Op-Ed: California’s farm workers desperately need PPE and coronavirus tests

The current living and working conditions of migrant farm laborers makes social distancing nearly impossible.
The current living and working conditions of migrant farm laborers makes social distancing nearly impossible.

(Al Seib / Los Angeles Times)

The COVID-19 epidemic has made clear how much our society depends on essential services we too often take for granted. Among these is agricultural work and the people who plant and harvest our food.

For the Mexican Consulate in Los Angeles, this is a critical issue because most women and men — documented and undocumented — who work in the fields of this state are Mexican. They are tenacious and tireless workers who make possible the supply of farm products that we consume in California, throughout the United States, and even in Mexico. Yet despite their strategic importance, agricultural workers are among the least protected against the coronavirus pandemic.

According to the U.S. government, there are 20,000 Mexican agricultural workers in California covered by the H2A visa, which allows them to work temporarily in agricultural activities in this country. A quarter of them work in three counties — Ventura, Santa Barbara and San Luis Obispo — which are overseen by the Consulate of Mexico in Oxnard and within the jurisdiction of the consulate general in Los Angeles. We have been working closely with state and local health authorities to verify that farms in these counties comply with safety regulations and provide adequate responses and treatment in case a COVID-19 incident is identified.


But because of the structure of agricultural work, it is extremely difficult for the migrant population to maintain social distancing to avoid transmission of the coronavirus. Their commutes by bus or other vehicles may be crowded, making physical closeness almost inevitable. Once in the field, picking, harvesting, cleaning and packing produce typically requires them to work in close proximity to one another. In most cases, the housing provided by their employers is extremely crowded, with several people sharing a small living space, which makes maintaining social distance nearly impossible.

California’s nearly $50-billion agricultural industry is bracing for a potential labor shortfall that could hinder efforts to maintain the nation’s fresh food supply amid the widening coronavirus outbreak.

March 18, 2020

This situation puts the health of farm workers at great risk and with it the food supply in North America.

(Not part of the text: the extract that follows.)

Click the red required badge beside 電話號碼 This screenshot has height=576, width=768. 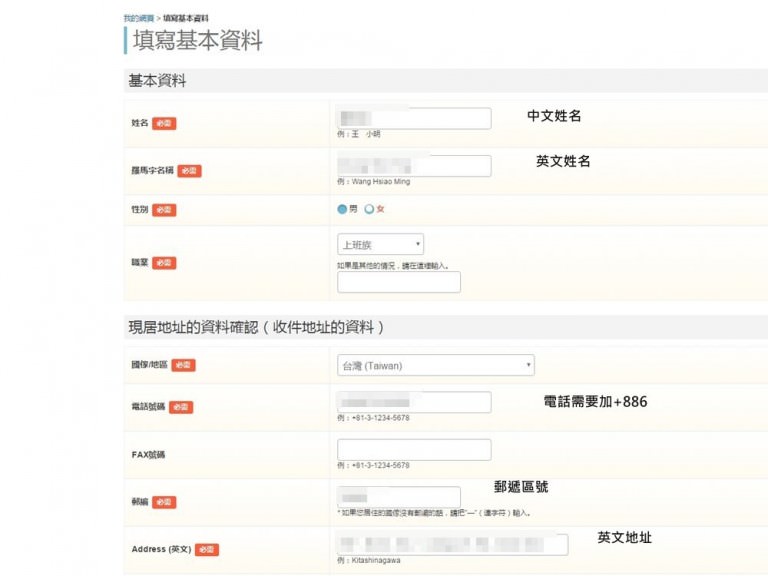click(x=181, y=407)
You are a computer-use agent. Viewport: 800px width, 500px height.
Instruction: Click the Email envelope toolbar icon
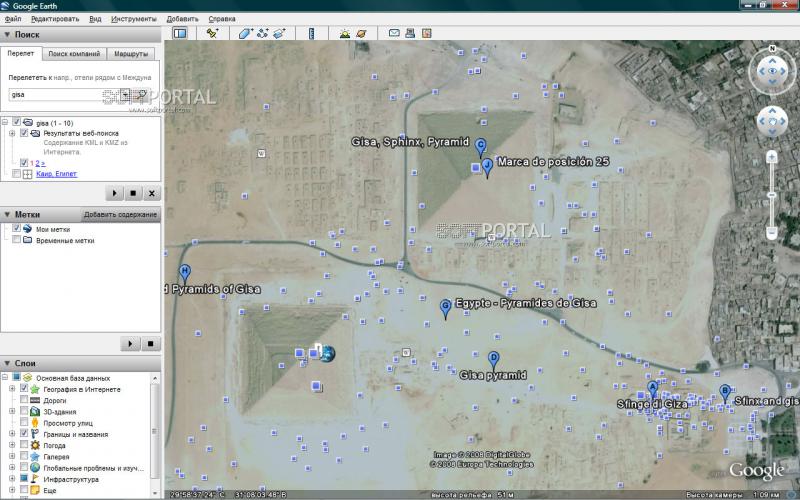(395, 33)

Just recently, 19 Mexican agricultural workers were diagnosed with COVID-19 in British Columbia, Canada, according to the Mexican Consulate in Vancouver.

Since the beginning of the health crisis, the Mexican consulates have been doing our part to support the entire Mexican community, including those working in the agricultural fields. For more than two months, we have been working to inform farm workers in English, Spanish and Mixteco languages about public health recommendations and how to protect themselves.

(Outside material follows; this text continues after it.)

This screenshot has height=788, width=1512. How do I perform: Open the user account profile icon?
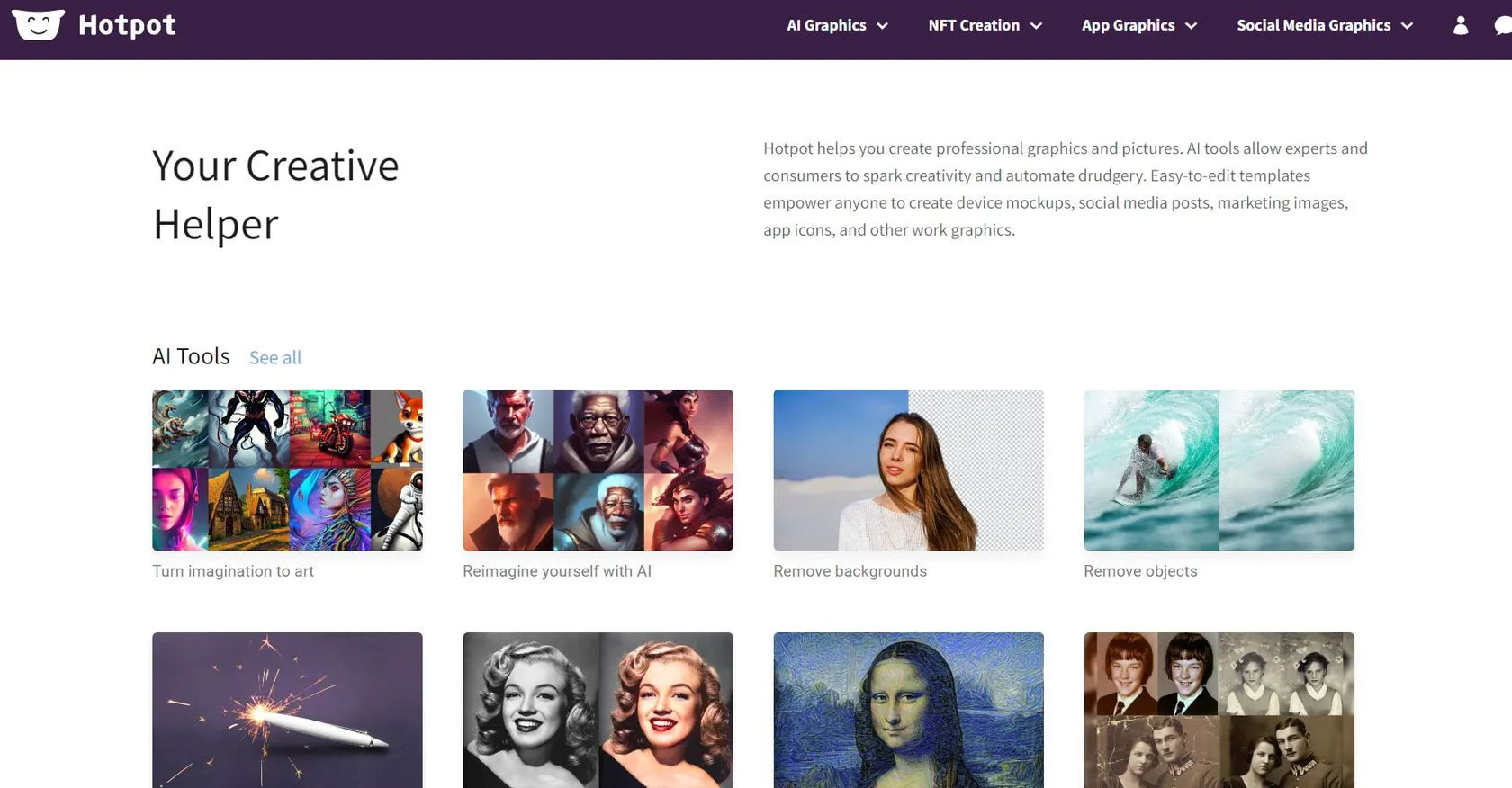coord(1460,25)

However, we cannot address the extremely vulnerable situation of agricultural workers alone. In addition to our efforts, employers and state health authorities need to take action immediately before COVID-19 becomes a major crisis among these essential workers. Their current working and living conditions mean even a few infections could spread with frightening speed.

First, we need to ensure that all workers — regardless of their immigration status — have adequate housing and the means of transportation that will allow them to keep the recommended six-foot distance from others.

Second, workers must have all the protections required to do their job safely, including protective gear (for example, gloves, masks and gowns), proper spacing from one another, plenty of soap and water and enough time to wash frequently.


Third, farm workers should be considered a priority group to test for the coronavirus. Those who test negative can continue to work. Those who test positive must be provided immediate medical attention, and those who have been exposed to the virus should be quarantined for a period of time.

Finally, it is essential that the processes for issuing and renewing H2A visas continue smoothly to ensure that agricultural workers arrive with the needed legal protection to work the fields that need them more than ever.

We owe the women and men who labor in the fields a huge debt, especially in these dangerous times. Protecting their health and well-being should be an urgent matter for all of us.

Marcela Celorio is consul general of Mexico in Los Angeles.